Parallel

class pocomc.parallel.MPIPool(comm=None, use_dill=True)

A processing pool that distributes tasks using MPI. With this pool class, the master process distributes tasks to worker processes using an MPI communicator.

Parameters:
  • comm (mpi4py.MPI.Comm, optional) – An MPI communicator to distribute tasks with. If None, this uses MPI.COMM_WORLD by default.

  • use_dill (bool, optional) – If True, use dill for pickling objects. This is useful for pickling functions and objects that are not picklable by the default pickle module. Default is True.

Notes

This implementation is inspired by @juliohm in this module and was adapted from schwimmbad.

close()

Tell all the workers to quit.

map(worker, tasks)

Evaluate a function or callable on each task in parallel using MPI. The callable, worker, is called on each element of the tasks iterable. The results are returned in the expected order.

Parameters:
  • worker (callable) – A function or callable object that is executed on each element of the specified tasks iterable. This object must be picklable (i.e. it can’t be a function scoped within a function or a lambda function). This should accept a single positional argument and return a single object.

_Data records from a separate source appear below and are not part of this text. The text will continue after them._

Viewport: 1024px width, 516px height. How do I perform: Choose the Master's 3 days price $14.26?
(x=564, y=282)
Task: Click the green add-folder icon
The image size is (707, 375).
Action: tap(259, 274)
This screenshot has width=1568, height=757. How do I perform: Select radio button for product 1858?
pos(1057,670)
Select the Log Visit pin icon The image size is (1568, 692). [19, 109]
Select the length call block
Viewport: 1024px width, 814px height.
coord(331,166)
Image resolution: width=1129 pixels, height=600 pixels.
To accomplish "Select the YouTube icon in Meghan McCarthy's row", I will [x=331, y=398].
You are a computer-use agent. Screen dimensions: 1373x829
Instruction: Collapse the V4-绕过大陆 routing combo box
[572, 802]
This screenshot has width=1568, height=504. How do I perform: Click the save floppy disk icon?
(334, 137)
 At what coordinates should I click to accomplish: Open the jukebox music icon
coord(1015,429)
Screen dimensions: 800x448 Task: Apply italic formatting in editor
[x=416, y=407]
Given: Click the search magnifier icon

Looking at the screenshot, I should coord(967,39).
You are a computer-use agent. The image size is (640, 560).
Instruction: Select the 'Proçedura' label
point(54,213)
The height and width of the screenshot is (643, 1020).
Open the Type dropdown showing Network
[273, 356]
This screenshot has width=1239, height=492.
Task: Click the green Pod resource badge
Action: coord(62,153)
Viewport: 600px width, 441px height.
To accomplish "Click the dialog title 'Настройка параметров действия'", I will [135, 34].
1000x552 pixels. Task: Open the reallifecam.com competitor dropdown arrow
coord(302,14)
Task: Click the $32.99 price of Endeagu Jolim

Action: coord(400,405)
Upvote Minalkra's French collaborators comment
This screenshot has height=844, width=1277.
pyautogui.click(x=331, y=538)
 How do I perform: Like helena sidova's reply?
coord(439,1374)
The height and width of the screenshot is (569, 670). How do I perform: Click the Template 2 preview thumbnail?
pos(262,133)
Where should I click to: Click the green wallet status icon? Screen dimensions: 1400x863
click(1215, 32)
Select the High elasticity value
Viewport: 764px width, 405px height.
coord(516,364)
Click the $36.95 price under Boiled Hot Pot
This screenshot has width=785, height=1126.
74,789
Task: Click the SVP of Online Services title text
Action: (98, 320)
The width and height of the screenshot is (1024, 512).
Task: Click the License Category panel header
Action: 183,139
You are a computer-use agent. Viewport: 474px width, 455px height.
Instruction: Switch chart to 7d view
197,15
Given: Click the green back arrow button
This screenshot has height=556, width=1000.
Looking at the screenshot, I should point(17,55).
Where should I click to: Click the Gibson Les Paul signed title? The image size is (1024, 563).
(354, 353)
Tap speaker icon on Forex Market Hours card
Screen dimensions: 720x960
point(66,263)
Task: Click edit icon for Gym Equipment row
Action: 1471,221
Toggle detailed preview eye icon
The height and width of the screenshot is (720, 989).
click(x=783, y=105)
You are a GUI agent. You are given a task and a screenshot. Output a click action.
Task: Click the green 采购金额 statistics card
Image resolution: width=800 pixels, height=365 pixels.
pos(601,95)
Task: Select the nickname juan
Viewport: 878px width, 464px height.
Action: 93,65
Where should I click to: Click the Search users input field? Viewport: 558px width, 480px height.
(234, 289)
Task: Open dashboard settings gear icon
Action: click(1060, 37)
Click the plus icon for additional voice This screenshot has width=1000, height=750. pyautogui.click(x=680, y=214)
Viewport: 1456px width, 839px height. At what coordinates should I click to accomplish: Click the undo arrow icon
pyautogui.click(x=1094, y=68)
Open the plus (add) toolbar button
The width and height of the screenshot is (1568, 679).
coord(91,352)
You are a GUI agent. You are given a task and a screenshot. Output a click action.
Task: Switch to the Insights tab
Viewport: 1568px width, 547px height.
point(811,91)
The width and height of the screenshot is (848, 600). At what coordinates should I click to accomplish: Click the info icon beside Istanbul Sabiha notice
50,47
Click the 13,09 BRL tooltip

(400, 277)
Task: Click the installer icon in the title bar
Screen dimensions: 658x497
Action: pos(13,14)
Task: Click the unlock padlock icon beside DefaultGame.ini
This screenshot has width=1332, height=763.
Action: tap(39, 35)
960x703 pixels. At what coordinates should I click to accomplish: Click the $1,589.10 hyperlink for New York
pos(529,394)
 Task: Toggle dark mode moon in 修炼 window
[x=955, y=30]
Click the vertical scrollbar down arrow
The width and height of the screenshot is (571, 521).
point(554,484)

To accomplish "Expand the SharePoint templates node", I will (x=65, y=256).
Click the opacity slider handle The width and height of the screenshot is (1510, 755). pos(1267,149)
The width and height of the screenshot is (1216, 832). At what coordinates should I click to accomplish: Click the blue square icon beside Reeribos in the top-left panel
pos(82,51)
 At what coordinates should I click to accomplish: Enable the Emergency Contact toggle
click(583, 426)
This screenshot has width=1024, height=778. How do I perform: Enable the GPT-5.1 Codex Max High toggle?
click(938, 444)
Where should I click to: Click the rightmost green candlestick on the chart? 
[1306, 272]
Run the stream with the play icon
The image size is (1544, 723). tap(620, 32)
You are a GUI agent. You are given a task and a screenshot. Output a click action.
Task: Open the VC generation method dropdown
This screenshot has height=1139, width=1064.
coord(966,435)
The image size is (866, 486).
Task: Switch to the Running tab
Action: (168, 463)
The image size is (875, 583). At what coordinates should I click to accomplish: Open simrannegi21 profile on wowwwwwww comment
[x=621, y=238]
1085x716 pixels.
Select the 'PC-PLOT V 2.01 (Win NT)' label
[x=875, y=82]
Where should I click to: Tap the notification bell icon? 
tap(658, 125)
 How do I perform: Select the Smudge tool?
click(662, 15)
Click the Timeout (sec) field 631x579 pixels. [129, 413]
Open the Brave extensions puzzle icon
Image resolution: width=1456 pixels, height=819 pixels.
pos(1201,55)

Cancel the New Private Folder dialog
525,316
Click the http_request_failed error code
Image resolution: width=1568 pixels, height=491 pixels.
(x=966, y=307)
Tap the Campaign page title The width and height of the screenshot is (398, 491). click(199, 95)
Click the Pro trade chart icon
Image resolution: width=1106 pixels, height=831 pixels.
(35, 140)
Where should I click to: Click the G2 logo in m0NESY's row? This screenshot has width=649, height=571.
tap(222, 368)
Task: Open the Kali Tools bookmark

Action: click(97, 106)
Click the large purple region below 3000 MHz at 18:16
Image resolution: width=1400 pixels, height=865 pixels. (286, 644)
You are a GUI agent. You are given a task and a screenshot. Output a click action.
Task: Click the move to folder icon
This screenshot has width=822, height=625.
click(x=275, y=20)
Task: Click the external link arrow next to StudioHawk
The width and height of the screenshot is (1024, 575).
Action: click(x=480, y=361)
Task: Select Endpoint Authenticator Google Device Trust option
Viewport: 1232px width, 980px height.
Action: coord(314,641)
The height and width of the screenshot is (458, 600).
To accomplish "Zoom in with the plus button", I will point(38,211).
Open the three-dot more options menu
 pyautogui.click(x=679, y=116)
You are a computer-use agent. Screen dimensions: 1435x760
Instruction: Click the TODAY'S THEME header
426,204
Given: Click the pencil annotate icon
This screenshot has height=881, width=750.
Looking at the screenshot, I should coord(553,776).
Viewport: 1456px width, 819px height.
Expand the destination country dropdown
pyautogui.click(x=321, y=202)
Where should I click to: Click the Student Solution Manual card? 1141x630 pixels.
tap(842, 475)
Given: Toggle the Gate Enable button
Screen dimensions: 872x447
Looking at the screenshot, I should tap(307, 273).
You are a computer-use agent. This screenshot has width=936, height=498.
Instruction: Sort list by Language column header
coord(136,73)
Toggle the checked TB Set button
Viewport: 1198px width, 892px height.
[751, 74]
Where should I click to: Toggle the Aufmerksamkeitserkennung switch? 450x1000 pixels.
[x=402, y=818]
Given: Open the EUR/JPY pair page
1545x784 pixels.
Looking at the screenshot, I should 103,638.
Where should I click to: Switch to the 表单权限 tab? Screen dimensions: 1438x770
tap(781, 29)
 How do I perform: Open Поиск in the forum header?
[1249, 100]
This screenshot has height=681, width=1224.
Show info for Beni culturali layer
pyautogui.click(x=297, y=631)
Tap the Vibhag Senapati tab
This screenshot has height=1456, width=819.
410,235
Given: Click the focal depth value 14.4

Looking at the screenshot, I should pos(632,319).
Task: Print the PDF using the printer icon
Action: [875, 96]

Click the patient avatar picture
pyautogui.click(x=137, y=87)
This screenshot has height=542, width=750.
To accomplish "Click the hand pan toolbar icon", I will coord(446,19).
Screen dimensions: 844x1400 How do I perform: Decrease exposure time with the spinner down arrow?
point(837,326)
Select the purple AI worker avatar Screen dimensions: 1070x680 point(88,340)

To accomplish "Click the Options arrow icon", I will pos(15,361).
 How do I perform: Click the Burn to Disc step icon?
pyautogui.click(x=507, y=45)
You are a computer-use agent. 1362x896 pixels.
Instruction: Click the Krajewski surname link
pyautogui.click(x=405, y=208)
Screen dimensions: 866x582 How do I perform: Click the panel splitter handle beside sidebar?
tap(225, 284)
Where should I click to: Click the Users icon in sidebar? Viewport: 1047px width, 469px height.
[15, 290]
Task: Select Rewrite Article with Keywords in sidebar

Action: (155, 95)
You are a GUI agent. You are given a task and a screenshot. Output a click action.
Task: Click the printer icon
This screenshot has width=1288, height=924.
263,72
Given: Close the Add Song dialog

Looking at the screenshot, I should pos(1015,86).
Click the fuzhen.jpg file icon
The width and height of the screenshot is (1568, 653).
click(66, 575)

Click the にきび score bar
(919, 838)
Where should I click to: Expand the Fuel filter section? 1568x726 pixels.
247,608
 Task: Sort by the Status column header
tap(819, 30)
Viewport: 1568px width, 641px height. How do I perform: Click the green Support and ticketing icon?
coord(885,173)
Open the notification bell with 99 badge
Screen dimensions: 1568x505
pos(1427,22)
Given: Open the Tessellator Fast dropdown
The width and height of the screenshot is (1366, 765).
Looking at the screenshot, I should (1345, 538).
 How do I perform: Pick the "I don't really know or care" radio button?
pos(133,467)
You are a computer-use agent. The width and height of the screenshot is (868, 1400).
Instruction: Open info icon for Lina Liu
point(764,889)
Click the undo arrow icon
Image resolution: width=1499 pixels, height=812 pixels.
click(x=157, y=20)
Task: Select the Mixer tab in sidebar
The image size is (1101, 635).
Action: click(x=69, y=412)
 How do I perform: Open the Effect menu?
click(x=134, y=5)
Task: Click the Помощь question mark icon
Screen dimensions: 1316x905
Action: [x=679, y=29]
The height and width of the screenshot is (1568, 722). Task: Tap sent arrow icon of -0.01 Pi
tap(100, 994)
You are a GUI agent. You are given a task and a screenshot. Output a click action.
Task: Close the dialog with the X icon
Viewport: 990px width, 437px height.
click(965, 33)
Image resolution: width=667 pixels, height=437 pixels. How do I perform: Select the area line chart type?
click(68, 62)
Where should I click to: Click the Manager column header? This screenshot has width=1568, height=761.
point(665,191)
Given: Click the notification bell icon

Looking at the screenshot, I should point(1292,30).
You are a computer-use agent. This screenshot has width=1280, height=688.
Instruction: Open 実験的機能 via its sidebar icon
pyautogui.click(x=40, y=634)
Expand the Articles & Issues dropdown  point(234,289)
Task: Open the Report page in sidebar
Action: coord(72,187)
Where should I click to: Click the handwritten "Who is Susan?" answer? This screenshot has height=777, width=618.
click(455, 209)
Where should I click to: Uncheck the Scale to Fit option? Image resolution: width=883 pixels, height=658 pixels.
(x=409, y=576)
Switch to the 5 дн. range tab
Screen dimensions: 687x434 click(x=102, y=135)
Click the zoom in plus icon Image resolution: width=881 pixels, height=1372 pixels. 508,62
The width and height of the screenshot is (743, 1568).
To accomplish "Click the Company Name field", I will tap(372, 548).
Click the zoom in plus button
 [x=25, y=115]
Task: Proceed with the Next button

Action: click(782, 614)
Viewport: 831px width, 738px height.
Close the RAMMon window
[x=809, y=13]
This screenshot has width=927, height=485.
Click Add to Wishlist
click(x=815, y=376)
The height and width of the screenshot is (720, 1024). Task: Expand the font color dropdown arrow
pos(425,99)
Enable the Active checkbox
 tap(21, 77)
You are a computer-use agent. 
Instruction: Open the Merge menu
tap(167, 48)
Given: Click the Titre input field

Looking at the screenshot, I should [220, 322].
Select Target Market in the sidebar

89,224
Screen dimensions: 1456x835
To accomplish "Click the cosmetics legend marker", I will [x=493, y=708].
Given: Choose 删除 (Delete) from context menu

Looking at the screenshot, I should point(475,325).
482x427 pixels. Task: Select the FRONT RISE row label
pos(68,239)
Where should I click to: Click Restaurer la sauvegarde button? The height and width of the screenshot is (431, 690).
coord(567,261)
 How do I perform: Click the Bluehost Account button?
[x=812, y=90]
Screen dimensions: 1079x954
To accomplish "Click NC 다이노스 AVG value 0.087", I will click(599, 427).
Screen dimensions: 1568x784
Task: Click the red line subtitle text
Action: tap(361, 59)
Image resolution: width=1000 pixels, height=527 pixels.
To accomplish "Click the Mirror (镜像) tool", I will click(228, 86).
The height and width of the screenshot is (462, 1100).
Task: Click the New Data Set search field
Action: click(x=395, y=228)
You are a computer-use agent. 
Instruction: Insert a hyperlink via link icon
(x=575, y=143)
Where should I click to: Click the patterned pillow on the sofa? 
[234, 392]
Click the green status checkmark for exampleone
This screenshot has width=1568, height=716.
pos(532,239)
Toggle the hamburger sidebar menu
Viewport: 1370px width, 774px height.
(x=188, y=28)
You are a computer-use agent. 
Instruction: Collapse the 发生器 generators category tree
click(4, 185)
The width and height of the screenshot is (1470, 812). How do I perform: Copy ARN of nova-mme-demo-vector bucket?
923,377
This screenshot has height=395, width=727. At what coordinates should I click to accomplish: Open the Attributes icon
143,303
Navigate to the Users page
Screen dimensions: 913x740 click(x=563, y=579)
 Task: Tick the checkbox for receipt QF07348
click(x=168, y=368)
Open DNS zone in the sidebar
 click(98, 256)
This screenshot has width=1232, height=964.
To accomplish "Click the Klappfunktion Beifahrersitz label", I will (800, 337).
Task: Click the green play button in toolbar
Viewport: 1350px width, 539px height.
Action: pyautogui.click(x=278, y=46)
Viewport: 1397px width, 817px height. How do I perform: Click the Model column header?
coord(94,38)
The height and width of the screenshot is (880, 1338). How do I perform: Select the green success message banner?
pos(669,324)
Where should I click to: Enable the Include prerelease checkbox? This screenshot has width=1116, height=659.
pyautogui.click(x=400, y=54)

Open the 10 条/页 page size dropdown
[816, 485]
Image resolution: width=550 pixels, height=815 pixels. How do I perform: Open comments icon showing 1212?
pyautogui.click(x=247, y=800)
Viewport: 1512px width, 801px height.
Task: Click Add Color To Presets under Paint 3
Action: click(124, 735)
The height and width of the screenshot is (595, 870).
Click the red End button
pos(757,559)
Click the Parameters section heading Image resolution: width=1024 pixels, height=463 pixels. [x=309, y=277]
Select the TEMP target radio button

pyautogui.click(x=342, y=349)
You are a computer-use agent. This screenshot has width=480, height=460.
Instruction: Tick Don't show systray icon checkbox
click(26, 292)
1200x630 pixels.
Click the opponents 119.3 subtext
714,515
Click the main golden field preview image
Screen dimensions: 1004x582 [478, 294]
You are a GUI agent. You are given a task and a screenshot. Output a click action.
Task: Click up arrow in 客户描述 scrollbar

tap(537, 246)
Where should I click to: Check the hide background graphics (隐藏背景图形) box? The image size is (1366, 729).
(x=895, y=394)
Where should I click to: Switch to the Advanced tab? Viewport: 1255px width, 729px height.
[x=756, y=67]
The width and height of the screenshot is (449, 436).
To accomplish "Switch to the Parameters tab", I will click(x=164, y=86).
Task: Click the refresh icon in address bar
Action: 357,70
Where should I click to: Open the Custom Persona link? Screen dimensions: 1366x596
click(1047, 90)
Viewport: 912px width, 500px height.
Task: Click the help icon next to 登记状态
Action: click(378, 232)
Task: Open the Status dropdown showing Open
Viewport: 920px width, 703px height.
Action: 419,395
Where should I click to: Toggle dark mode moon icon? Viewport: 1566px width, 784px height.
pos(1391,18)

  • tasks (iterable) – A list or iterable of tasks. Each task can be itself an iterable (e.g., tuple) of values or data to pass in to the worker function.

Returns:

results – A list of results from the output of each worker() call.

Return type:

list

wait()

Tell the workers to wait and listen for the master process. This is called automatically when using MPIPool.map() and doesn’t need to be called by the user.